▸ INSTRUCTION 1
Transcribe the stretch of the sermon from "A sermon preached" through "degrees in Memphis.".
▸ INSTRUCTION 2
According to the sermon, whom was the preacher able to hear speak at the conference?

▸ EXTRACTED TEXT

(I had a difficult time titling this sermon, so Elliott suggested “Sermon in D Minor”. It really has nothing to do with the sermon, but some days are like that.)
A sermon preached at Southminster Presbyterian Church in Boise, Idaho
Jan 20, 2013
As many of you know, last week I wasn’t with you in worship because I was flying home from a conference. I was able to hear Phyllis Tickle speak. We read one of her books in Men’s Breakfast a few years back. She is a keen observer of how the church intersects with the culture. It was a good conference. It was also warmer than 4 degrees in Memphis.
But there were some comments made about the role of women in American church and culture in the second half of the 20th century that I don’t think were either accurate or helpful. And I was struck to hear those comments from a woman whose work has been so helpful to me in the first years of ministry here with you.
If you saw my blog this week, you might have seen my reflections about the experience. But what you can’t fully see in the comments is how many people tried to tell me it was inappropriate of me to ask questions of this woman. Voicing my questions and concerns, I was told, was rude, was a personal attack against her, was disrespectful to someone who was my elder and who, it turned out, had the flu.

▸ GIVEN INFORMATION
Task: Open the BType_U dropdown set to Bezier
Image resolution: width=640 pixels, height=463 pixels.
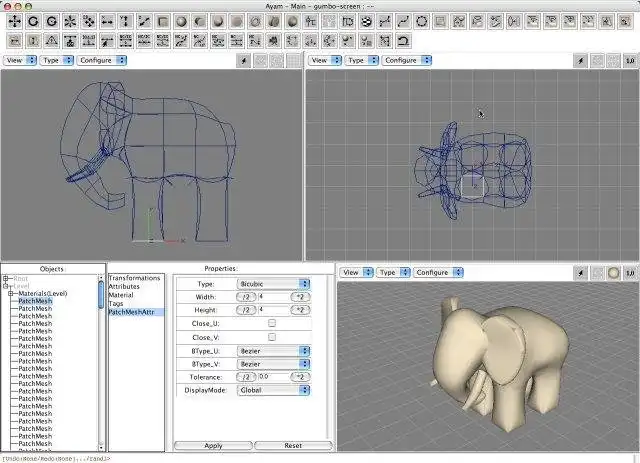Action: (x=273, y=351)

▸ COMPLETE ANSWER 1
A sermon preached at Southminster Presbyterian Church in Boise, Idaho
Jan 20, 2013
As many of you know, last week I wasn’t with you in worship because I was flying home from a conference. I was able to hear Phyllis Tickle speak. We read one of her books in Men’s Breakfast a few years back. She is a keen observer of how the church intersects with the culture. It was a good conference. It was also warmer than 4 degrees in Memphis.

▸ COMPLETE ANSWER 2
Phyllis Tickle